____ Data supplied

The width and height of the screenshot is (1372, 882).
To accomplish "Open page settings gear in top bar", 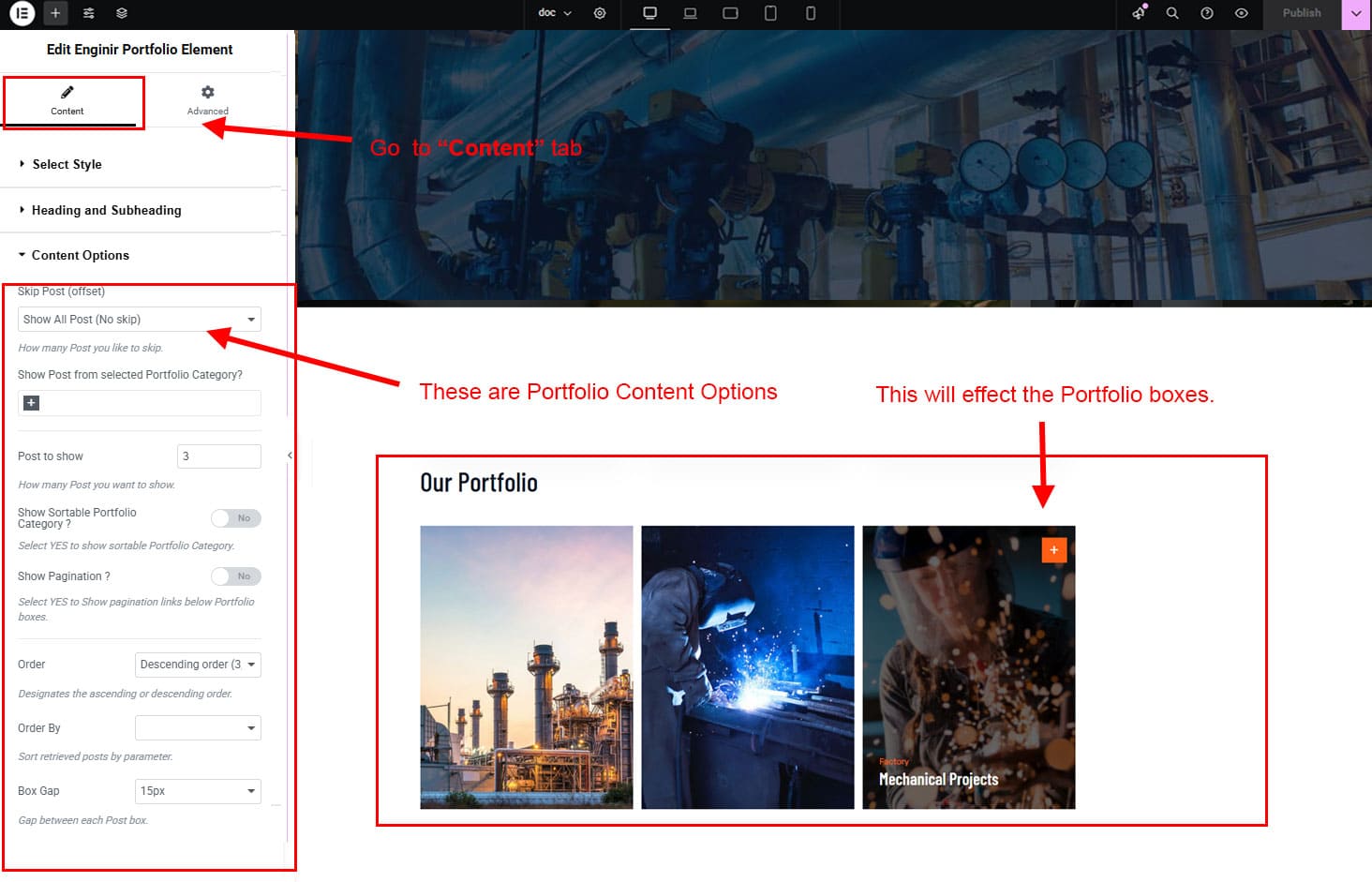I will (600, 13).
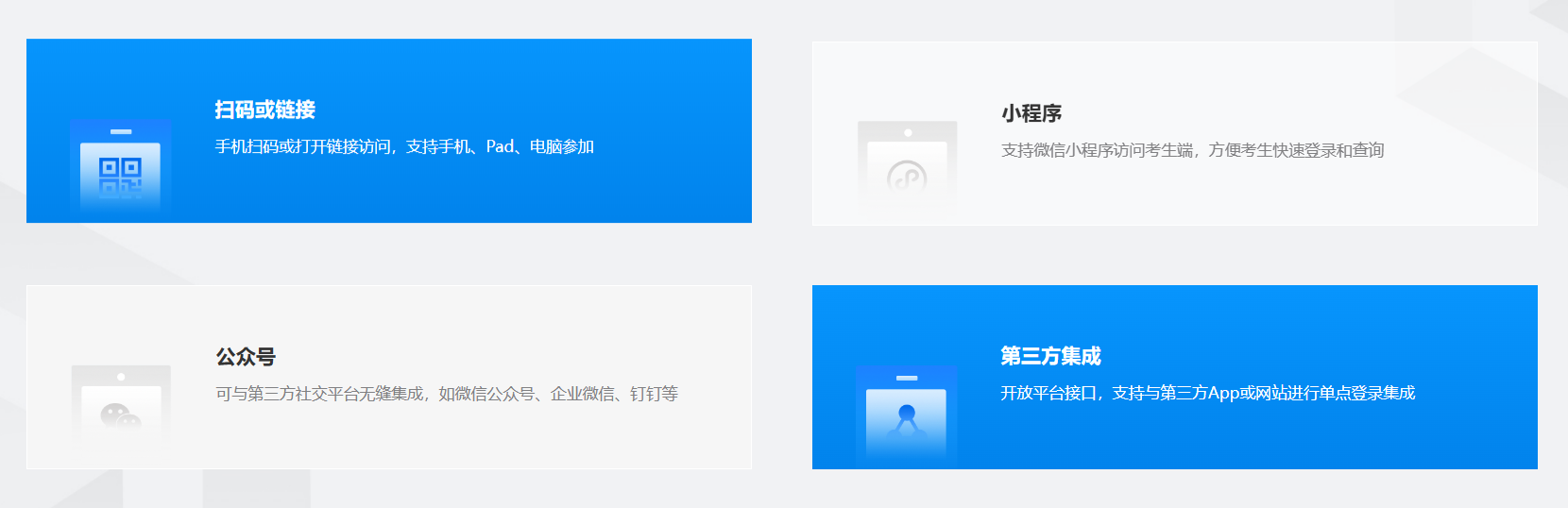Click 钉钉等 at the end of 公众号 description

654,394

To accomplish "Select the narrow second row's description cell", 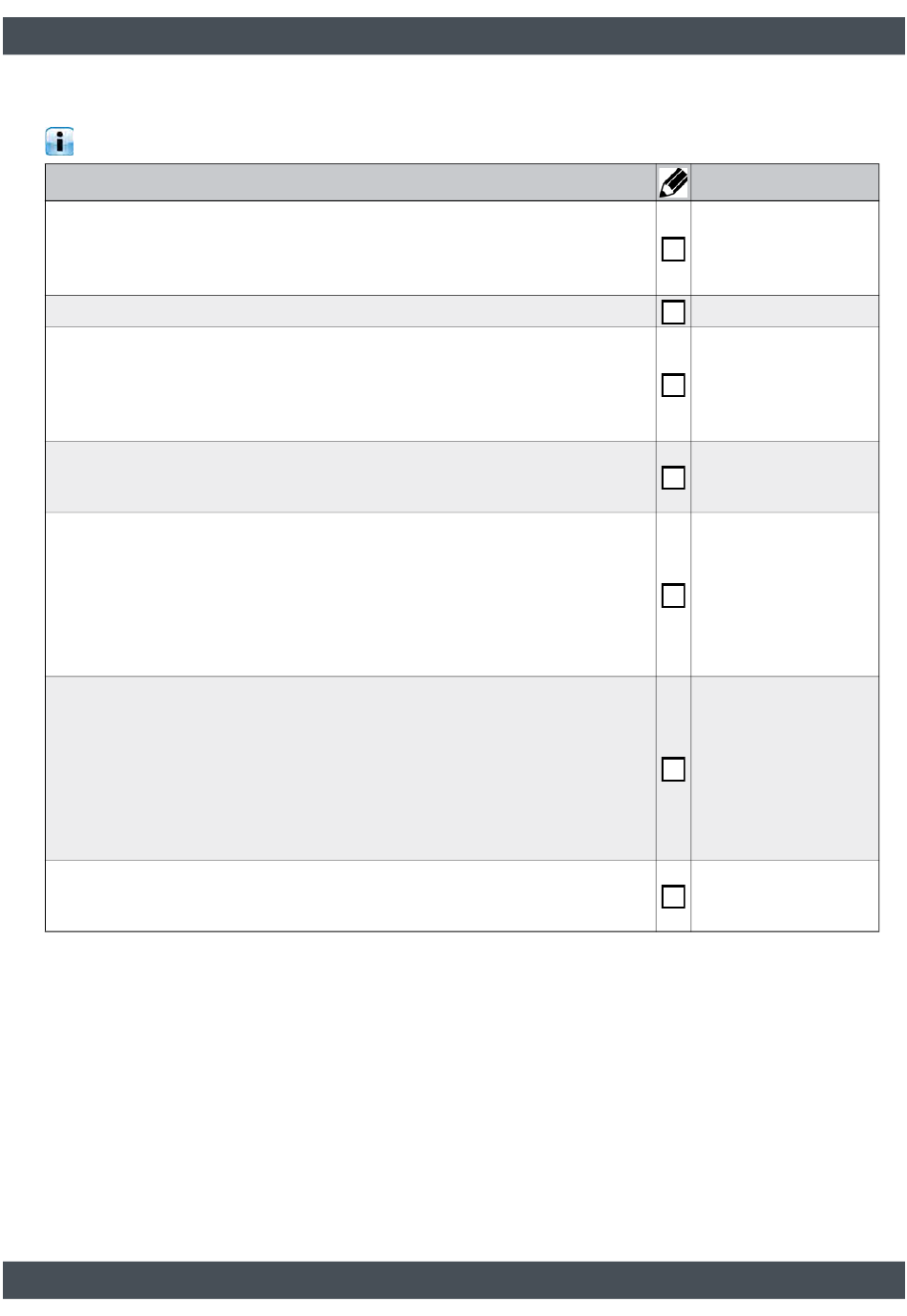I will click(350, 311).
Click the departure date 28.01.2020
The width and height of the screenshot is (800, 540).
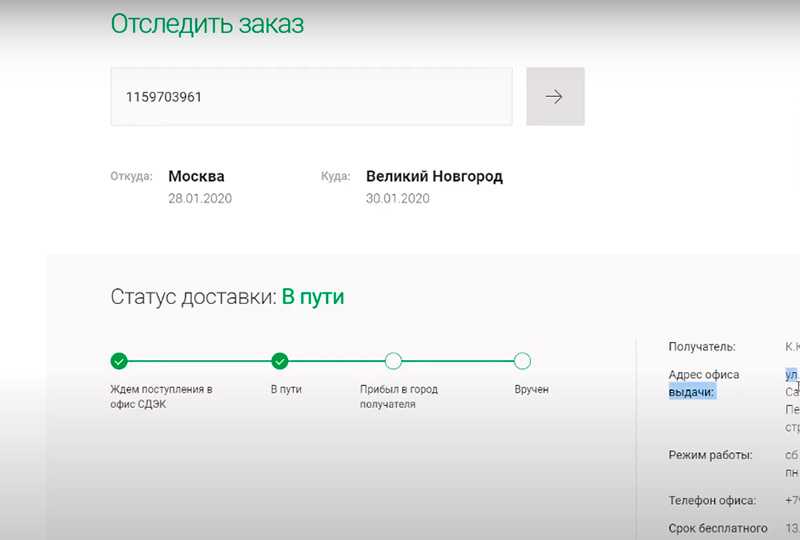200,199
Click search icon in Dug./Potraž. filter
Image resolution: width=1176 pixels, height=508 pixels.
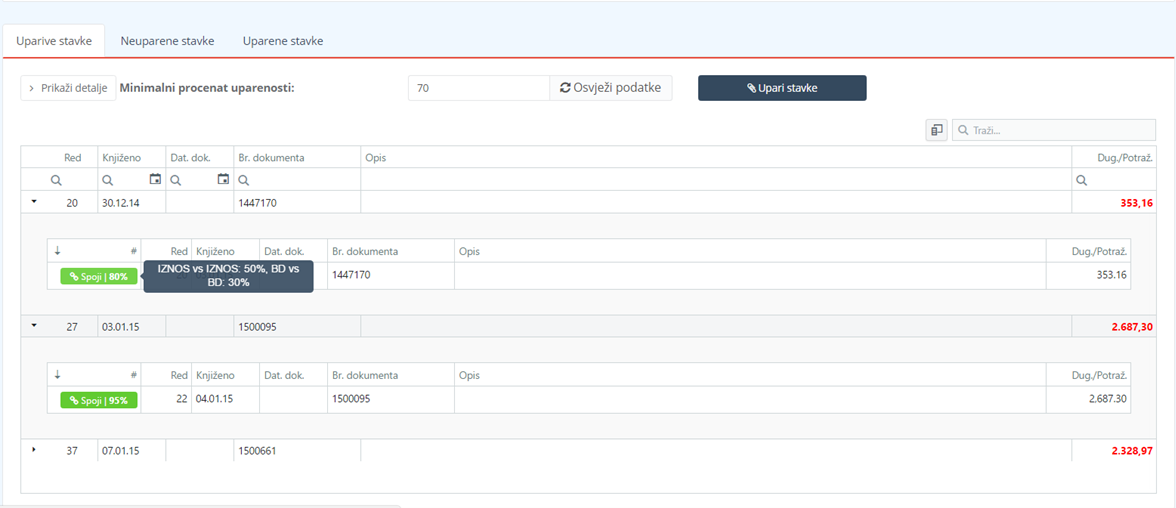pyautogui.click(x=1081, y=180)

________

(Exercise details) Substitute "return date" for "departure date" in the part of the records that opens with the line containing "Click the departure date 28.01.2020" and closes with the end of the records. Write out only those lines, leave the pictures out, and keep everything else unchanged.

(Output for this task)
Click the return date 28.01.2020
The width and height of the screenshot is (800, 540).
200,199
Click search icon in Dug./Potraž. filter
Image resolution: width=1176 pixels, height=508 pixels.
pyautogui.click(x=1081, y=180)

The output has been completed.